Michael resumed walking, in part to keep warm and in part because they did have more ground to cover.

“Half the countryside has come to London, turned off the enclosed properties, unable to make exhausted ground produce, hoping for better wages than they can earn on the rural estates that are letting staff go left and right.”

“But nobody warns them—nobody warnedme,” Ingram said, “that London is too expensive by half. Yes, you earn more—ifyou can find a post—but there’s nowhere decent to live, and a pair of boots will cost the earth.”

“I dream of new boots,” Michael said. “These people no longer dream, and in the crown jewel of the greatest empire since Rome fell, that offends me.”

Ingram was silent for a time as they made their way to streets where a few of the mandatory porch lights were actually lit, and no more dogs roamed at large.

“What does your papa think of these nocturnal forays into the slums, Delancey?”

“The topic hasn’t come up. If he suspects, he hasn’t chided me for it.” Michael took some comfort from that thought. Perhaps Papa attributed Michael’s midnight walks to a guilty conscience, or youthful zeal, though these journeys had little to do with either.

“This is not quite a slum,” Ingram said, slowing his pace. “My sister would disdain to live in these surrounds, but they look respectable.”

“Precisely, respectable, but on the border of the hinterlands. The church is this way.”

“Church? At this hour? No church in this neighborhood will be unlocked, Delancey, and I am not at the moment disposed toward contemplative prayer. My feet have no sensation, my nose is shortly to follow, and I—”

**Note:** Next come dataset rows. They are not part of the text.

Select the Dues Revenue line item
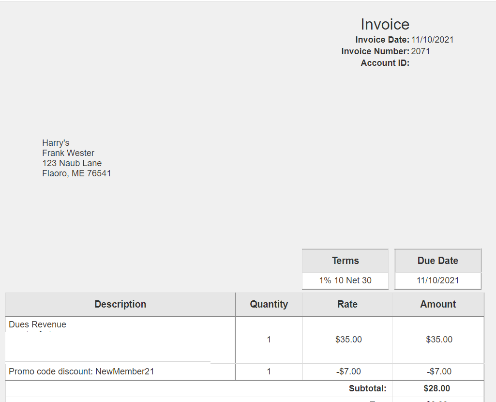 [x=38, y=325]
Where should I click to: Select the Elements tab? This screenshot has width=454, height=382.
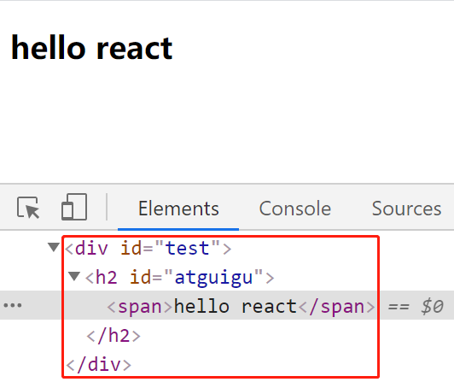pyautogui.click(x=178, y=209)
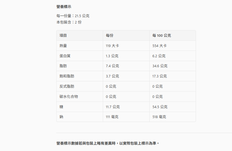Click the 554 大卡 cell
Viewport: 232px width, 151px height.
[159, 46]
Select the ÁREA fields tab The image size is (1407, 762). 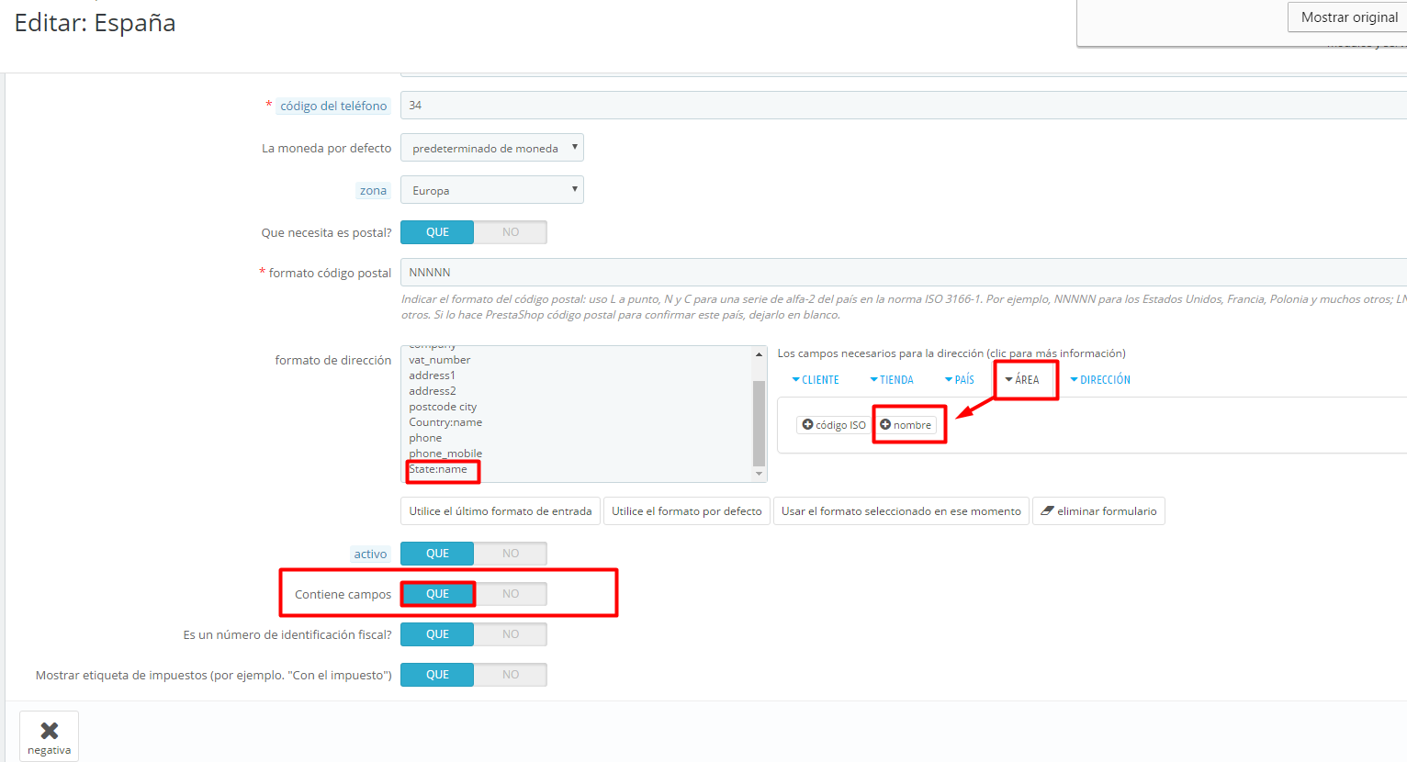(x=1021, y=379)
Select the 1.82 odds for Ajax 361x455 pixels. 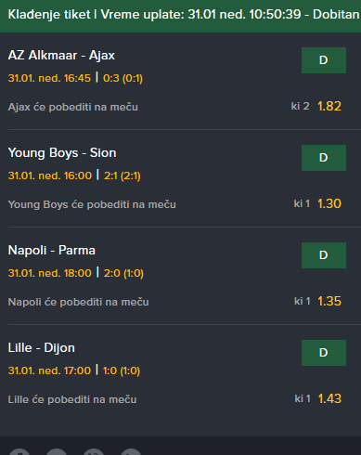point(329,106)
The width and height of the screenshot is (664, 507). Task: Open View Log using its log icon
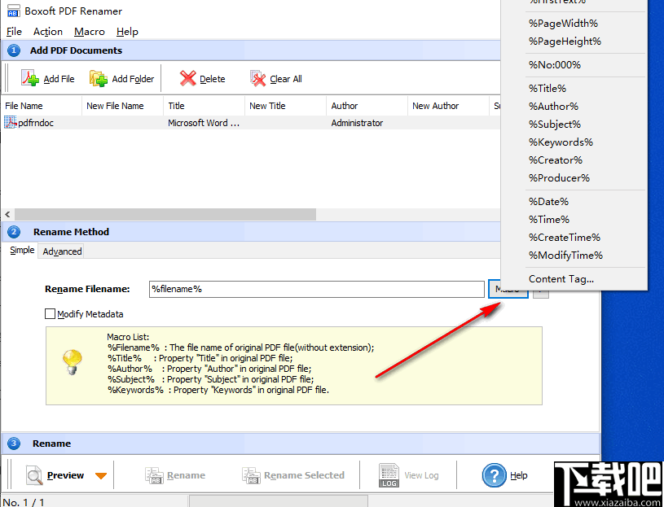[389, 475]

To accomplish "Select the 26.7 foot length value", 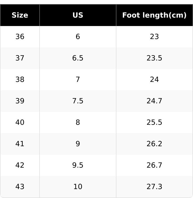I will 154,165.
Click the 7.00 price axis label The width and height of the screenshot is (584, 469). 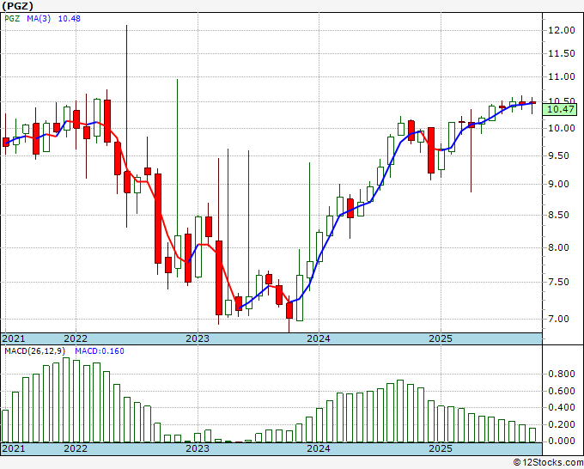tap(557, 320)
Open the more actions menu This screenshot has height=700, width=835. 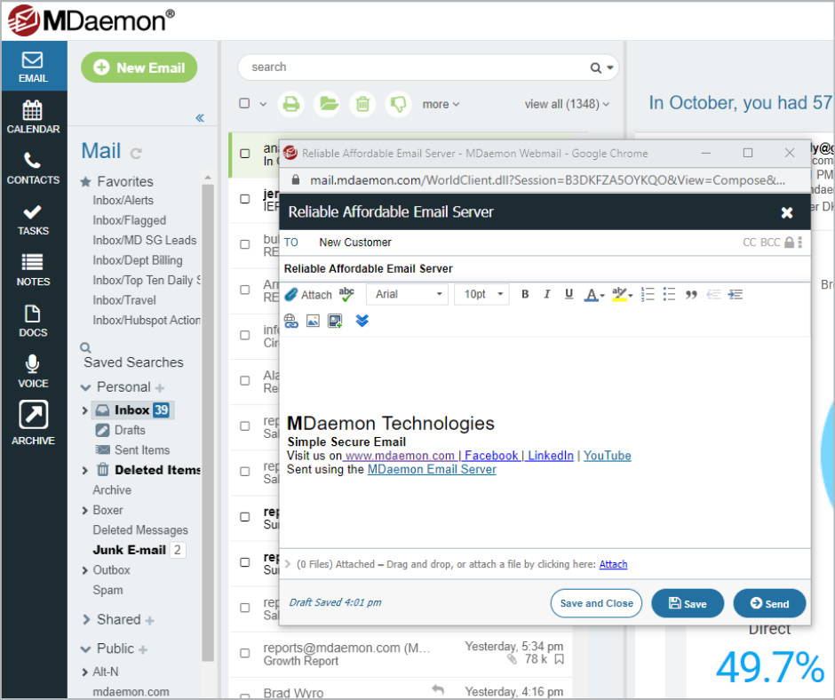pos(441,104)
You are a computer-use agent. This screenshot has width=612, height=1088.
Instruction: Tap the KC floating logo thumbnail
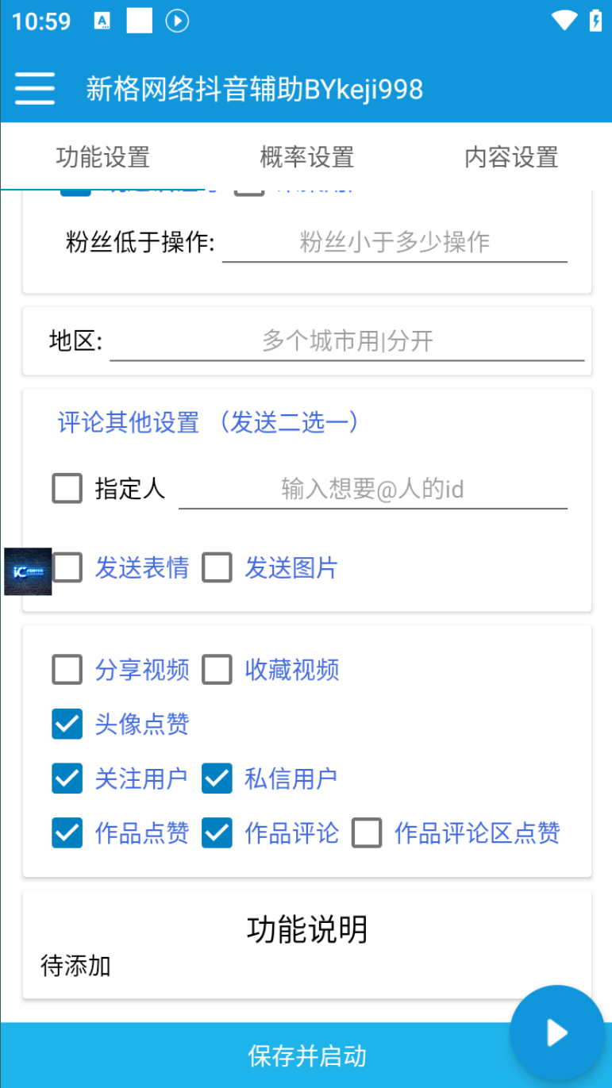(x=28, y=571)
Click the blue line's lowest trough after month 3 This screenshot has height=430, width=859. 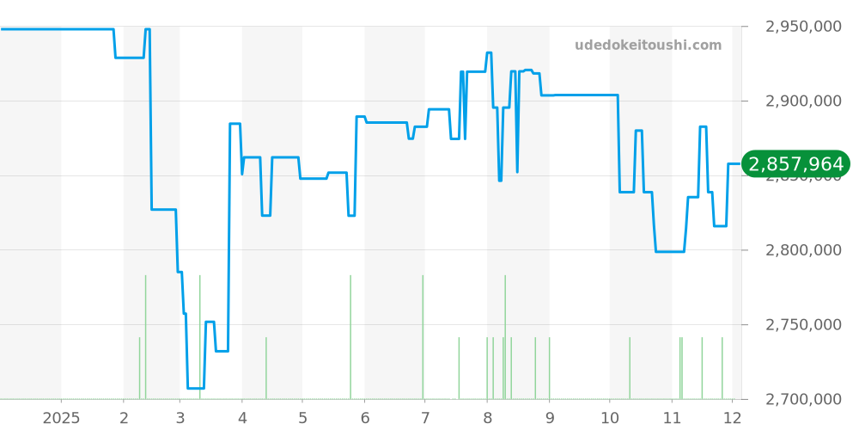coord(195,388)
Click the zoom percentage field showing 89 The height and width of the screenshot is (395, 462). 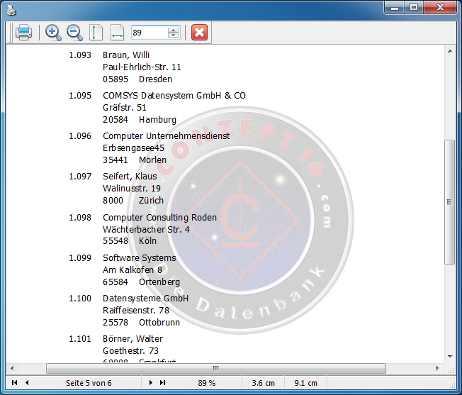[149, 33]
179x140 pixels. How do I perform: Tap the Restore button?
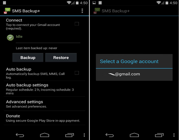point(61,57)

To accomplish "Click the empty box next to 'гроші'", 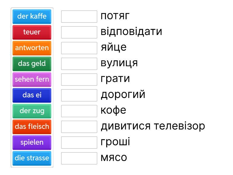I will 79,142.
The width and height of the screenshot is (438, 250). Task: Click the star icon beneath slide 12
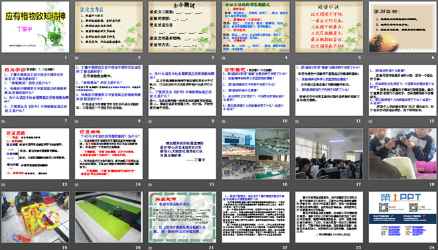click(370, 121)
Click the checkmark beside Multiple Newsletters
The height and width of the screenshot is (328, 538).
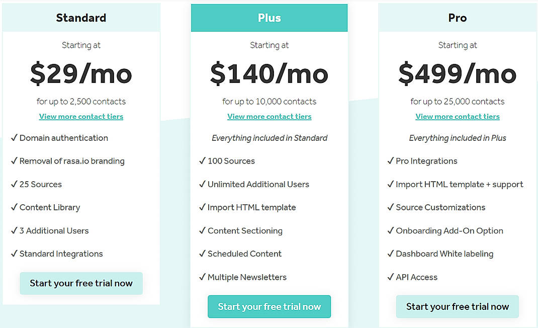(202, 277)
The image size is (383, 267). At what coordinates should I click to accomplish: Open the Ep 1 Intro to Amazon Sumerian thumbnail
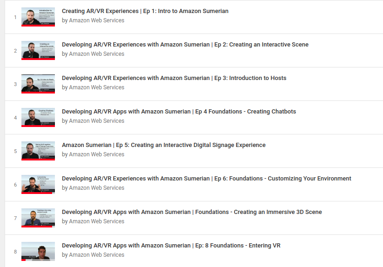click(x=38, y=17)
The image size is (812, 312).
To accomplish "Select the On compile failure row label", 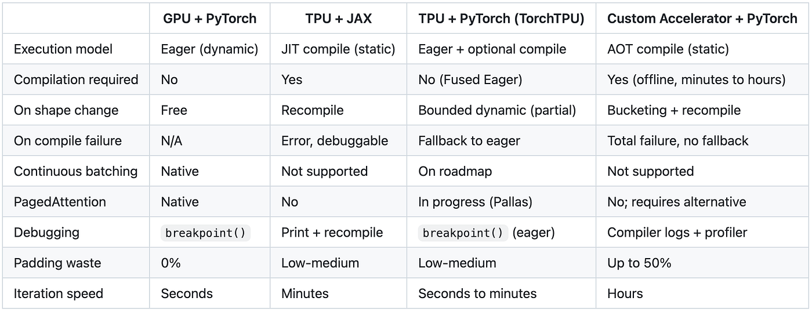I will [x=68, y=140].
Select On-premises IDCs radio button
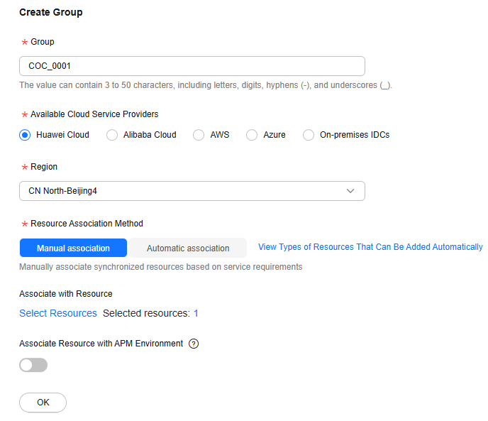 309,135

“Hush.” Michael had spoken harshly, and Ingram fell silent.

“What was that?” Ingram asked a moment later. “Sounded like a fox. Do we have foxes in London?”

“We do,” Michael said, “but that was not a fox.” He took off at a jog, and the steps of St. Cedd’s came into view shortly, barely illuminated by a guttering streetlight.

“There,” Michael said as Ingram trotted beside him. “In the shadows, out of the wind.”

“I’m not going to like this,” Ingram muttered, slowing. “I’m fairly certain I will abhor what you find on those steps.”